From sea to blighted sea: a cautionary tale for Georgian Bay’s fishery

“There is no nonsense so arrant that it cannot be made the creed of the vast majority by adequate governmental action.”- Bertrand Russell

“…sea lice from open net-cage salmon farms are pushing wild salmon toward extinction.” Alexandra Morton, biologist

Canadians watched as our Atlantic cod disappeared through the 1970’s. The ecological disaster intensifying in the Arctic as a result of pollutants and habitat destruction from the Tar Sands’ impact on the Athabasca River and the boreal forest is well documented.  Canadians are now faced with the obliteration of our coastal and riparian Pacific ecosystems with a catastrophic collapse of salmon. Individuals such as biologist, Alexandria Morton and non-government organizations www.livingoceans.org,   www.callingfromthecoast.com,   www.raincoastresearch.org have succeeded in court by making a reluctant federal government take over the regulation of open net-cage fish farms, and a long over-due federal inquiry will determine the viability of these farms. The B.C. Supreme Court has now halted the expansion of these farms till next December.
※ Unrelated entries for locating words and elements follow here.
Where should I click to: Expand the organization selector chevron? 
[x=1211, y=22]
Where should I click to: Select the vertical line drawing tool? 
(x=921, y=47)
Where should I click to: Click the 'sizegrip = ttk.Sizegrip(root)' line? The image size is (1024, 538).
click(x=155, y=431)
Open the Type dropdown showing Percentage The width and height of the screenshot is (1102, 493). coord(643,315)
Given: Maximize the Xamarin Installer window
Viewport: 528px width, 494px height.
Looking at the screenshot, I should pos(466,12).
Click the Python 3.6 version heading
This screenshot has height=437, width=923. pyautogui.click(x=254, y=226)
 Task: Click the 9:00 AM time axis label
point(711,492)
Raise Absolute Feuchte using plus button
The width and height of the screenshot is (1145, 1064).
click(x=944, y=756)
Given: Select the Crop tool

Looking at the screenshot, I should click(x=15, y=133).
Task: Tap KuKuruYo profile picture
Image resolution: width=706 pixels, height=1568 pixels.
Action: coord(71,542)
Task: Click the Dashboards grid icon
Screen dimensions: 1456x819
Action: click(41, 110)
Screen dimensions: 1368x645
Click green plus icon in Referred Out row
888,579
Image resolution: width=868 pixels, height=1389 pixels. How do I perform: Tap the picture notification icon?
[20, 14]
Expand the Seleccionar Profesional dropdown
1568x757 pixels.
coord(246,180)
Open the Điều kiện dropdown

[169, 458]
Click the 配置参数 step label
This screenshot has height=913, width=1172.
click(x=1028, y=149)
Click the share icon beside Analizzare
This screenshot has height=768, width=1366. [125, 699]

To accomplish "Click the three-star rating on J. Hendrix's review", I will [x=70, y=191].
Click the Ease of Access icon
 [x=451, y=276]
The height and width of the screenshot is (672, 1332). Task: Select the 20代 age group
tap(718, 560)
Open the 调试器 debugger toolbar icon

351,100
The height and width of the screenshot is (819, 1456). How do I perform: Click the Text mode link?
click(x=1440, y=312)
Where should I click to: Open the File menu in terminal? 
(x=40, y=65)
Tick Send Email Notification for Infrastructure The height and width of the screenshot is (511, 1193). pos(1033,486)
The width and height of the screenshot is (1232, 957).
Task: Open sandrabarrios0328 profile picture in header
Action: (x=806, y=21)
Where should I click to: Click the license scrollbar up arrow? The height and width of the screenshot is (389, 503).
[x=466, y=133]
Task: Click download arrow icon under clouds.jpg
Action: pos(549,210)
Sea Lice Effects on Wild Pink Juvenile Salmon - Photo: Alexandra Morton

Sea Lice Effects on Wild Pink Juvenile Salmon - Photo: Alexandra Morton

Since the late 1980’s salmon farms have been allowed to proliferate along the B.C’s coast, and most importantly on the very migration routes where wild salmon must swim to go up rivers such as the Fraser and spawn. Disease epidemics, escape of non-native Atlantic salmon, drowning of marine mammals in farm nets, parasites such as the infestation of sea lice on baby salmon, pharmaceutical and other chemical pollutants, as well as the sheer biomass and the excrement of salmon create all the conditions for a crash of not just salmon but for the marine species including sea lions, whales and bears that feed on wild salmon as well as shell fish beneath these farms. Add to this the impact on First Nations’ way of life when only one-tenth of expected wild sockeye salmon return to the rivers to spawn.
Salmon farms in Norway and in Ireland have already devastated local fisheries, so why would Canada’s Minister of Fisheries and Oceans, Gail Shea, go last summer to Norway to showcase B.C.’s aquaculture industry? Plutocracy is alive and well in Canada!

One clue that sheds light on why our nation would allow the wild salmon population to collapse can be found in a famous essay by Garrett Hardin called “The Tragedy of the Commons”. Think of the ‘commons’ as those areas of our planet that are owned communally such as our seas, atmosphere and even our national and provincial parks. Hardin says, “Freedom in a commons brings ruin to all.” Would this explain why international conventions on climate, biodiversity and even the Convention on the Law of the Sea have had little impact in stopping ecological disasters from happening? Does humanity have such a contemptuous disregard for ‘free-to-take’ Nature that, if given the chance, would pull out the underpinning structures that account for our ability to survive? Does this give us an insight into why Canada and other governments are so eager to exploit an ice-free ‘communal’ Arctic Ocean that will make trillions of dollars for oil, gas and mining corporations, but will subject its indigenous peoples and native species to the same ecological tragedies found in the south?

Our next article will look more closely at what is happening in our Bay, but suffice it to say for now that in 2005 The Environmental Commissioner of Ontario, Gord Miller, spoke out against aquaculture farming for similar concerns that now plague the Pacific coast’s wild salmon population.

What you can do right now is to refuse to buy farm-raised salmon. For those who have pets, buy food that does not have salmon (or tuna) in the ingredients. Meanwhile, Target Corp’s 1,744 U.S. stores will ban farmed salmon. Ask your local store to do the same. Going to the Olympics? King Harald of Norway is being presented a letter protesting the fact that 92 percent of B.C.’s fish farms are owned by Norwegian companies, and with good reason, salmon farms are banned in many Norwegian fjords. Be a signatory.